Diarrhea or Loose Stools: There could be a number of causes for this in dogs. It's important to remember that just because you can remedy the symptoms doesn't mean that the underlying cause of the problem is cured. If you're dog has worms, you can help with the liquid shit that comes out, but you're just going to extend the issue if you don't treat the worms. They have a short digestive tract, which usually deters certain bacteria that could easily squat in our guts from setting up camp in theirs. That said, shit happens. 

One of the most effective, and cheapest remedies I have used for this is a teaspoon of cinnamon cooked into one cup of rice. There's a myth that dogs never ate grains in the wild. It certainly may be true that they didn't eat sticky rice, but they did eat animals that ate grains, and they're carrion eaters, they ate the grains and vegetable when they ate the guts. Either way, this is a simple thing to prepare, easy to find and afford. If you can't make rice, buy some, and stir the cinnamon in, although I'd use less, like 3/4 of a teaspoon if you're not cooking it. You should notice results in less than a day. 

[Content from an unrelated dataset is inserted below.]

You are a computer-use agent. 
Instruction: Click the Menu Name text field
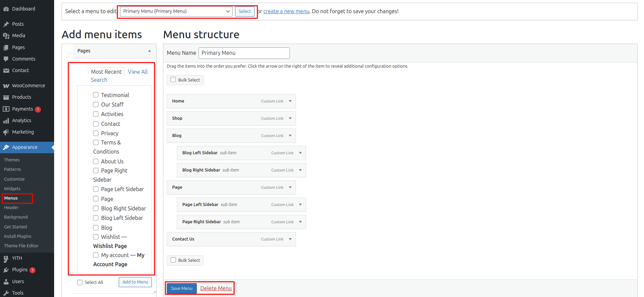point(244,53)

Keep an eye on the excrement, and keep this in the diet for at least two days. I've used blackberry leaves as well, as a tea to cook the rice, but it's more astringent than cinnamon and I wouldn't use unless the cinnamon doesn't work. If you're dog isn't interested, try throwing some meat into the water as the rice cooks, or putting some oil and a small pinch of salt into it. Oatmeal works well instead of rice.


----------



## Ravie (Dec 16, 2008)

just plain rice seems to work. we have five dogs. mix a spoon full of rice with their dry dog food every night.


----------



## Angela (Jan 29, 2009)

dVEC said:


> Best animal health tip I know is pumpkin seeds for intestinal worms.
> 
> Just grind up some raw pumpkin seeds (available and cheap at health food stores in the bulk section), mix 50/50 or so with some food they like (wet food, peanut butter, etc.) and feed them ONLY THAT for 48 hours or so. The pumpkin seeds paralyze the worms and they get shat right out. Be ready for them coming out, though - it's a hell of a sight.
> 
> Works for people, too.



I hadn't heard of that before but I'm definitely gonna remember that and give it a try sometime.


----------



## KEVIlgeNius (Mar 7, 2009)

It definetly all starts with the diet. Make sure your walking dog has a high protein diet with little or no "broken grains". whole rice is fine, preferably brown, but things like corn meal and ground barley are not good for dogs. Sure they did eat grain eaters, but only 10% of energy is transfered from the grains the deer ate to the wolf that ate the deer. 
If you're using worm medication make sure it also protects against tapeworms, there are two kinds in the pet trade ones that do and ones that don't. Keep a bottle of fish oil and throw some on their food once a day, this helps to create the kind of enzymes that directly benefit skin and fur.
Dogs do live in a "pack oriented" mindset, whether it be with humans or dogs. So the healthiest thing you can do for your dog is obedience train. tricks like roll-over and high five are fun but hold no value when your dog charges at a stranger. If i would recommend one book on dogs it's "How to be your Dog's Best Friend" by the monks of New Skete. They have been training german sheperds for hundred of years. It contains great insite on how your dog views you. We often personify dogs and as if they think , though limited in grammar, similar thoughts to humans like "Do you have food for me mom?" when really its more like "food?food? outside? run?" so learn to recognize you dogs metal status. remember that if you died in the woods your dog would just walk off into the trees in search of a new pack, be it with other wild dogs or humans.
When it comes down to it, your dog looks to you for everything. And most of the time you can tell what someone's homelife is like just by hanging out with their dog. My favourtie one is the "Child-Protector". When a dog becomes over protective of children. This usually stems from that "pack" mentality, there are certain jobs in the house and they all need doing. If a dog senses that you are not doing your job as a parent, or a poor job at it, they will take over the responsibility. As long as your dog knows you have control over ever situation, and respects you for it, you should have a happy life together.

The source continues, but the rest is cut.